▸ **Your objective**
Could you give back every record below exactly, leaving out the pictures?

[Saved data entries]
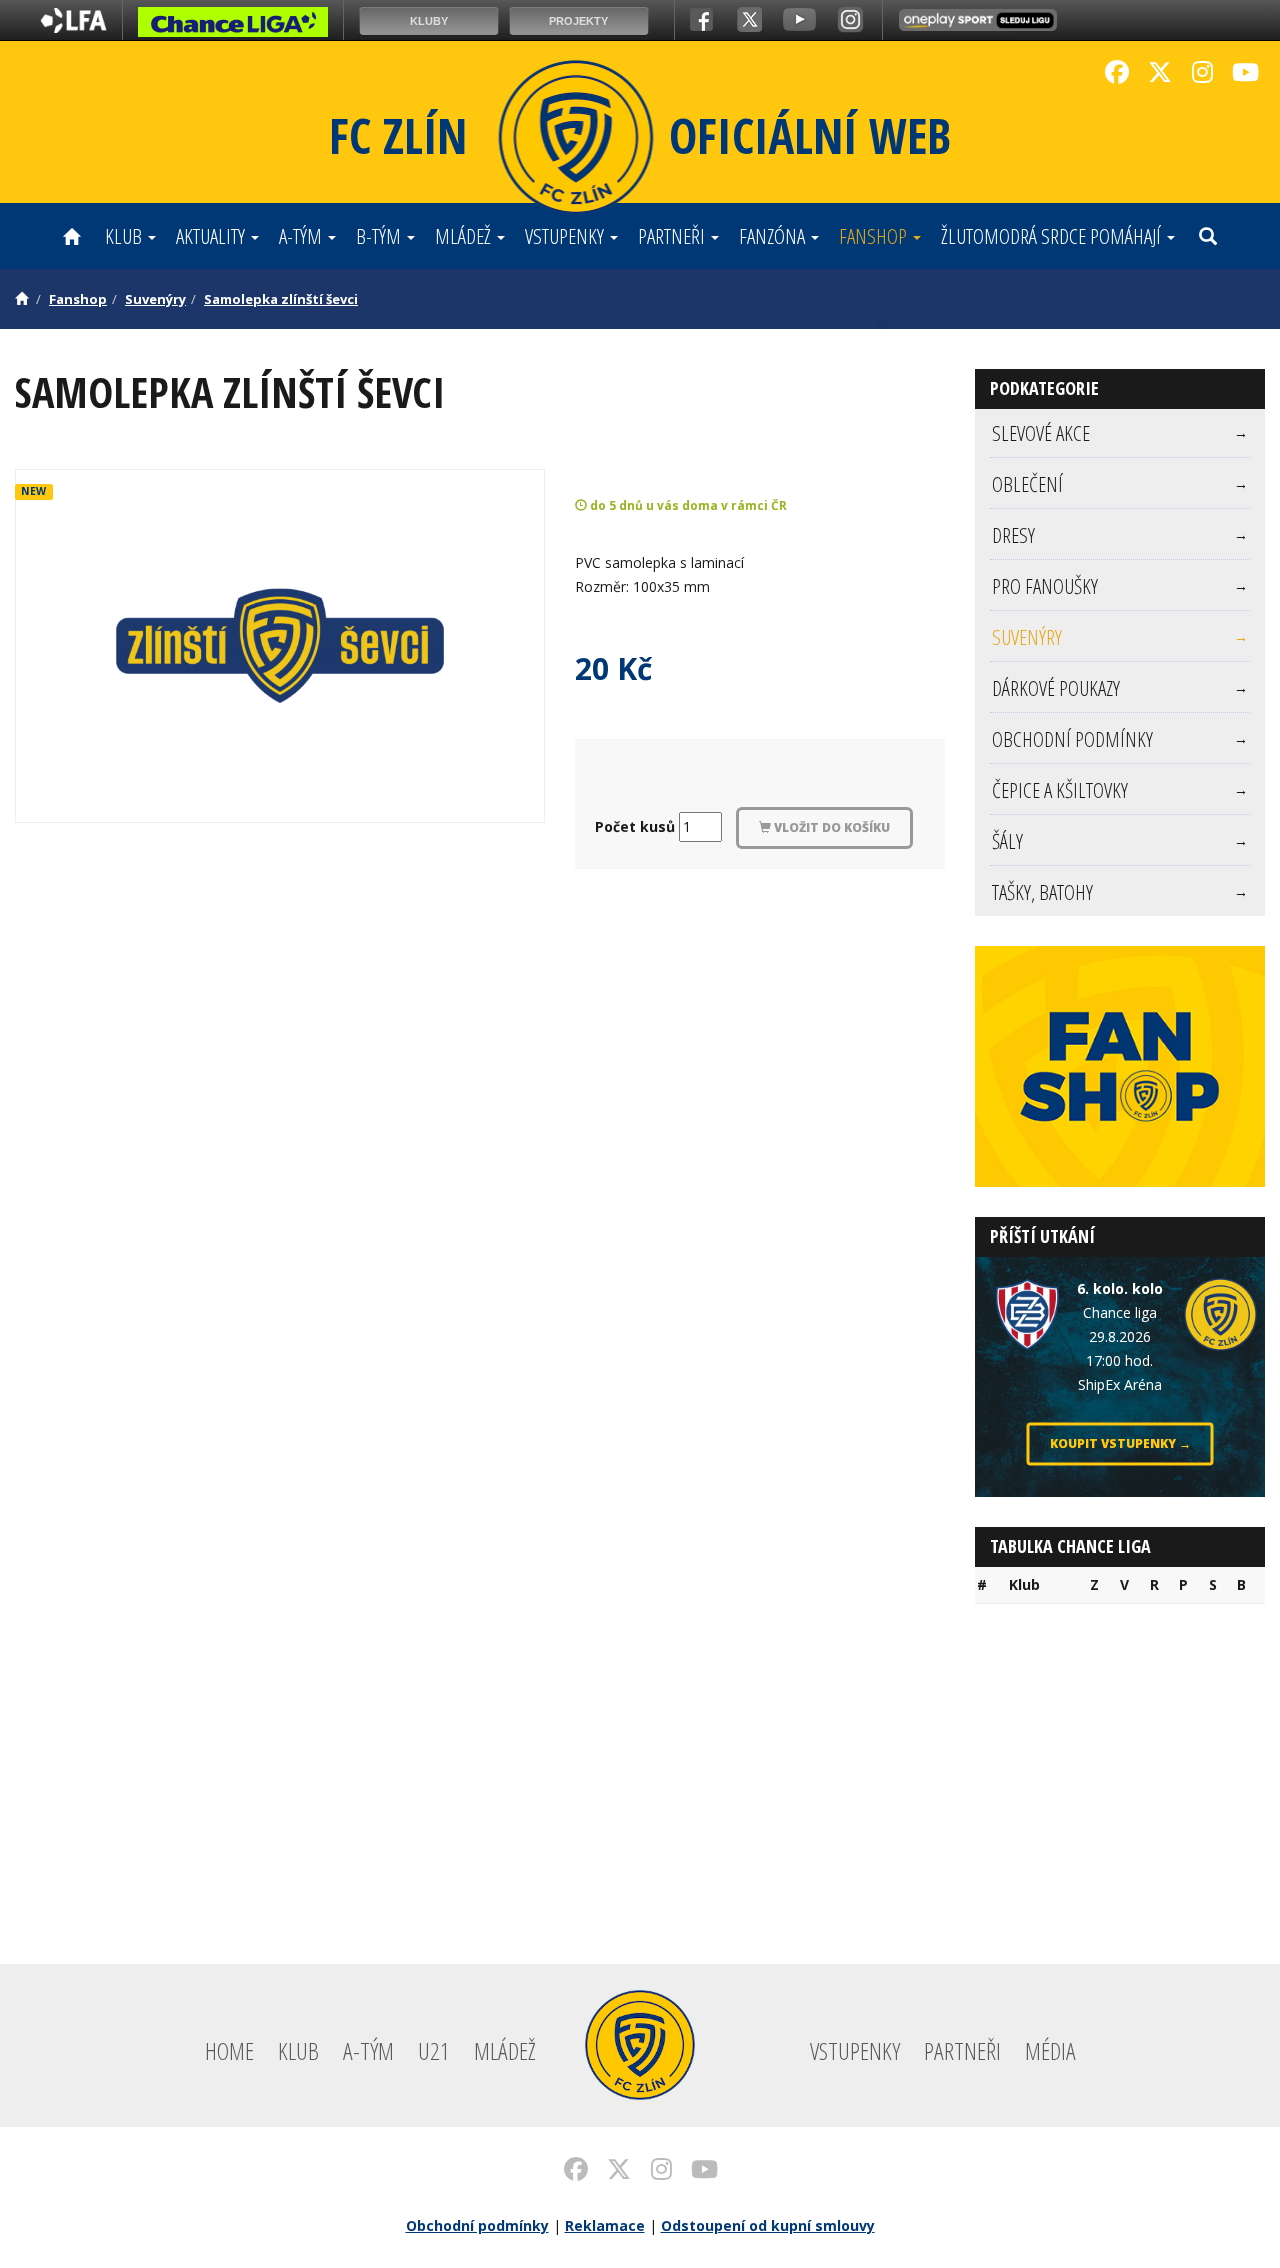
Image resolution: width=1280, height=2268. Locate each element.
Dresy (1120, 535)
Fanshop (875, 236)
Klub (125, 236)
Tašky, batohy (1120, 892)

▸ **Exercise response**
Image resolution: width=1280, height=2268. Locate each element.
Dresy (1120, 535)
Fanshop (875, 236)
Klub (125, 236)
Tašky, batohy (1120, 892)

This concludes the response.